Антон Павлович не запил, не надломился духовно, не сошел с ума. Во — первых, он ревностно изучал медицину, которая обходилась без вмешательства господина Победоносцева; а что касается всеобщего уныния, то Чехов противился ему на тот же веселый лад, как когда‑то в Таганроге противился пустоте и убожеству жизни: он балагурил, подражал полицмейстеру, глупому дьякону, чиновнику на балу и им подобным, но уже не мимически, а на бумаге. В квартире своих родителей, которую он делил с ними и где вечно стоял шум и беспорядок (он привез с собою из Таганрога двух пансионеров), Чехов писал для юмористических листков, пробавлявшихся осторожной сатирой, маленькие смешные вещички, коротенькие, бегло набросанные анекдоты, диалоги, забавные безделки, обыгрывающие слухи, заметки, в которых высмеивались мещанские свадьбы, пьяные купцы, сварливые или неверные жены, унтер в отставке, по старой памяти одергивающий всех и вся, писал так, что люди восклицали, как в свое время в Таганроге: «Скажите на милость! И как ловко у него все получается! А ну‑ка, еще разок!» И он писал не переставая свои искрящиеся выдумкой рассказы, неистощимый в своей способности наблюдать мелочи быта и забавно пародировать их, хотя ему, молодому студенту, нелегко было совмещать занятия медициной, требовавшие упорного труда, с общественным скоморошеством. Ведь как‑никак над всеми этими пустячками надо было работать, оттачивать и отделывать их, а на это всегда уходит много духовных сил, и поставлять их надо было в огромном количестве, чтобы из мизерных гонораров не только покрывать расходы на обучение, но и оказывать сколько‑нибудь серьезную помощь семье, ибо отец почти ничего не зарабатывал. В девятнадцать лет Антон стал опорой семьи. Как поставщик юмористических листков он именует себя «Антоша Чехонте»…

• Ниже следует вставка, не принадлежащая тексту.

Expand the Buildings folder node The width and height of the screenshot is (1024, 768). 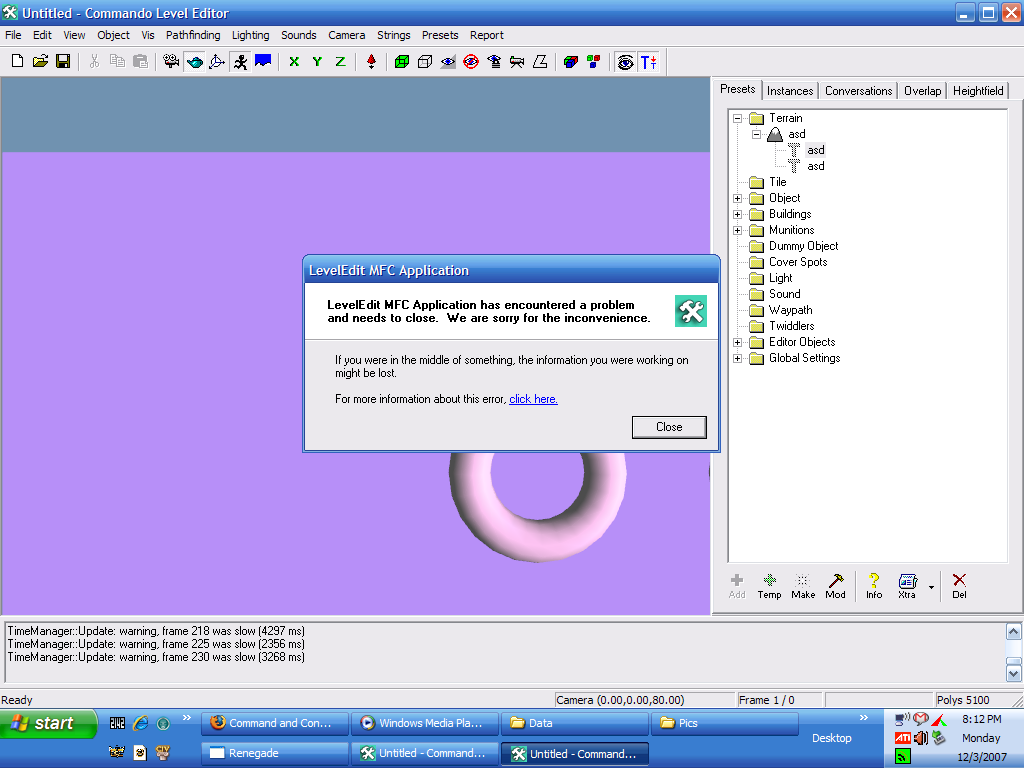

И тут происходит нечто удивительное, характерное для литературы в целом: ее дух, ее собственное «я», заявляет о себе, и мы видим, какие сюрпризы ожидают всякого, кто, с какой бы то ни было целью — корысти, развлечения или шутки ради, начинает заниматься ею. Она «хлопает по совести»; балагур Антоша Чехонте сам говорит об этом. В одном из своих писем он рассказывает, как в квартире своих родителей, где кричат дети, постоянно толпятся посетители, играет музыкальная шкатулка, а в соседней комнате отец громко читает вслух, он сидит за столом, занятый своей литературной работой, «хлопающей немилосердно по совести»1. Это — подвох с ее стороны, ведь для него она всего лишь безделушка, предназначенная для увеселения мещан. Но как раз это‑то и есть здесь самое удивительное, характерное и неожиданное: мало — помалу, в сущности, помимо егр воли и без его ведома, в маленькие литературные поделки Чехова проникает нечто такое, с чем эти поделки поначалу не имели ничего общего, что идет от совести самой литературы и в то же время от совести автора, нечто, хотя все еще веселое и занимательное, но вместе с тем и горькое, печальное, обвиняющее и разоблачающее жизнь и общество, выстраданное, критическое, короче говоря — литературное. Ибо непосредственно с самой работой над произведением, с формой, с языком связано то, что пронизывает его короткие рассказы: критическая грусть и строптивость. А это ведь и есть стремление к какому‑то лучшему бытию, к более чистой, правдивой, красивой, благородной жизни, к разумно устроенному человеческому обществу, и стремление это находит свое отражение в языке, в обязательстве творчески работать над словом, — «немилосердном» обязательстве, вытекающем из всего того, что пронизывает теперь легковесные писания Антоши Чехонте. И пятнадцать лет спустя Горький приходит к выводу: «Как стилист, Чехов недосягаем, и будущий историк литературы, говоря о росте русского языка, скажет, что язык этот создали Пушкин, Тургенев и Чехов».